- _TASK GOAL_: Give back every record exactly, images excluded.

EXTRACTED INFORMATION START

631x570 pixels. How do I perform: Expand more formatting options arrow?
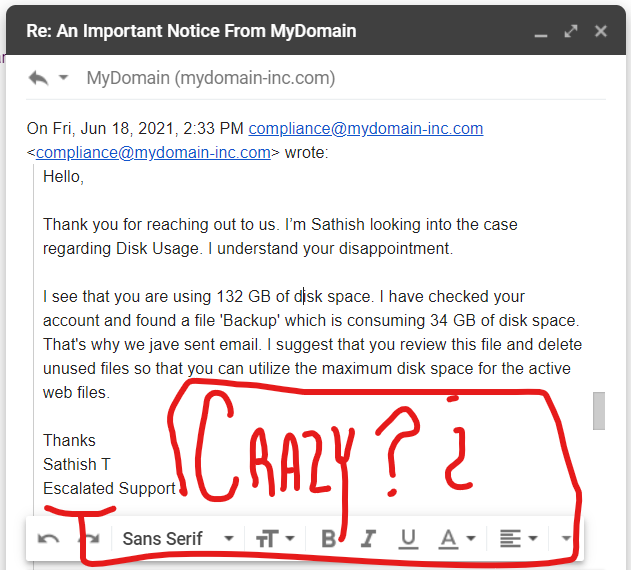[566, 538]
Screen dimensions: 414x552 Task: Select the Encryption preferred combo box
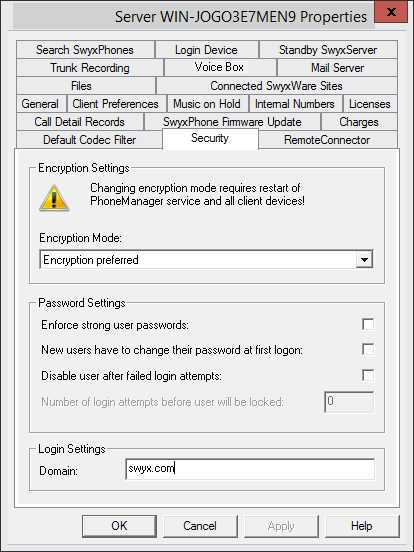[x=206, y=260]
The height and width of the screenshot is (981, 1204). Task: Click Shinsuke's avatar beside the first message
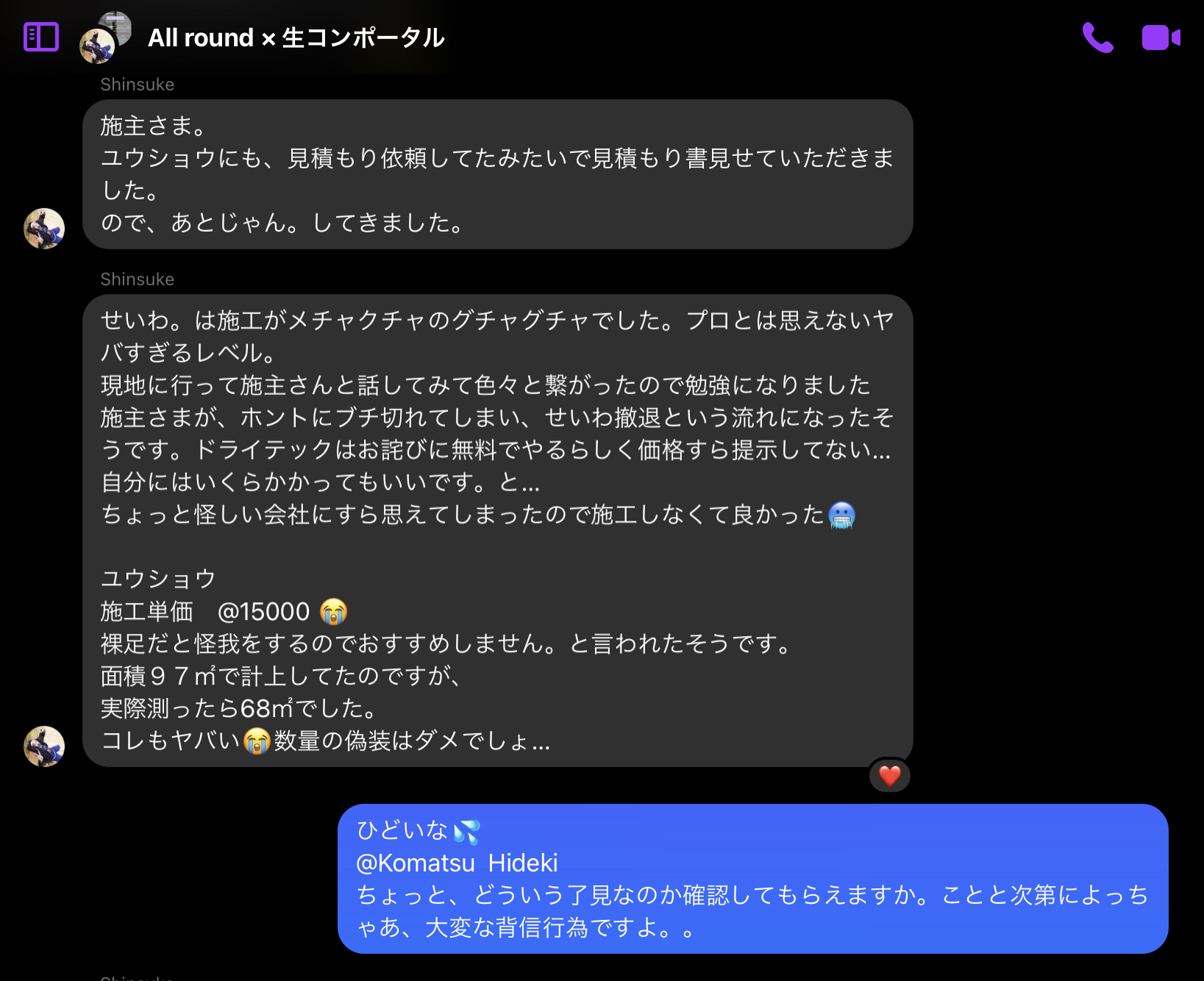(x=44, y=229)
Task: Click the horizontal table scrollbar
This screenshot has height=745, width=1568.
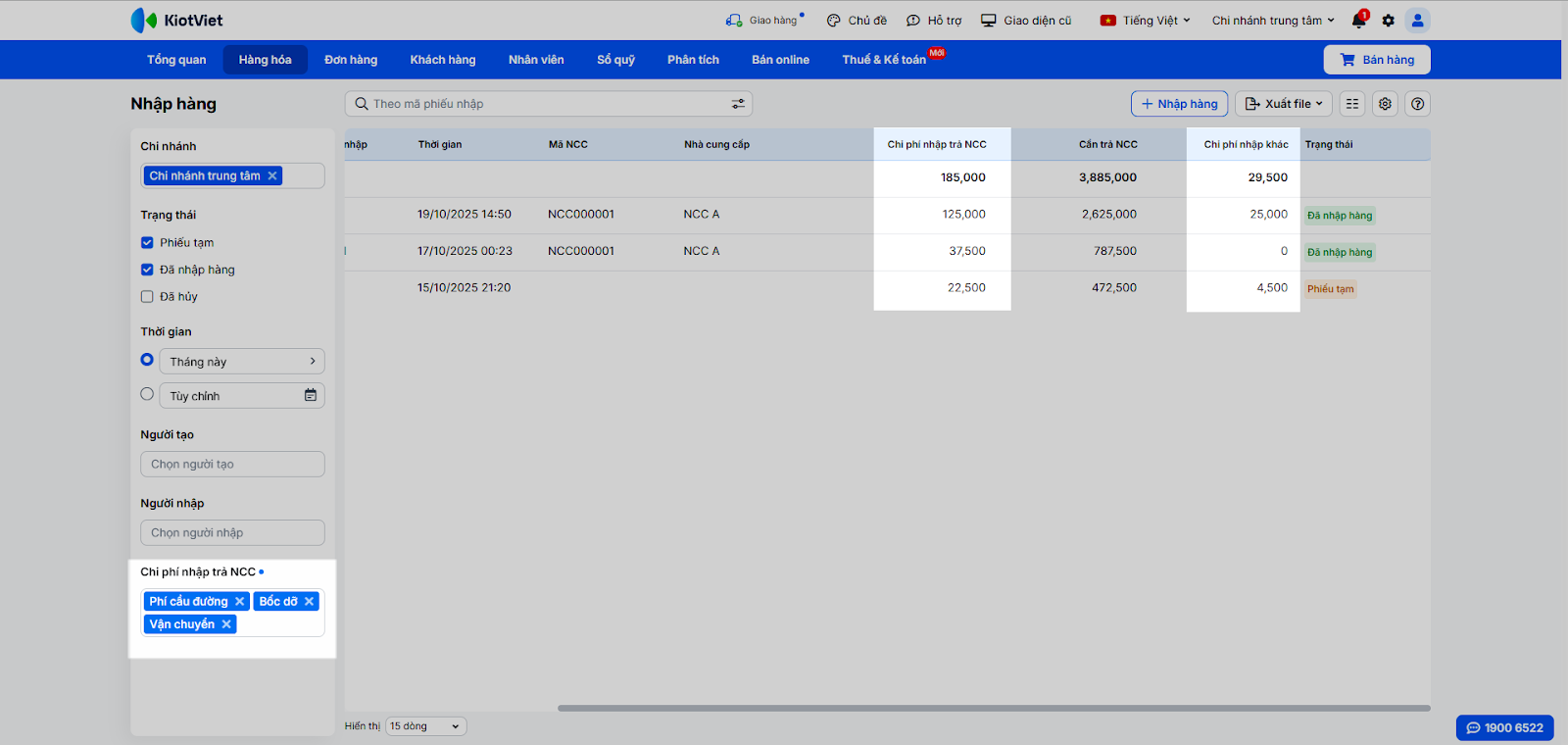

EXTRACTED INFORMATION END

- _RESPONSE_:
631x570 pixels. How do I perform: Expand more formatting options arrow?
[566, 538]
Screen dimensions: 414x552 Task: Select the Encryption preferred combo box
[x=206, y=260]
The height and width of the screenshot is (981, 1204). Task: Click Shinsuke's avatar beside the first message
(x=44, y=229)
Task: Click the horizontal table scrollbar
This screenshot has height=745, width=1568.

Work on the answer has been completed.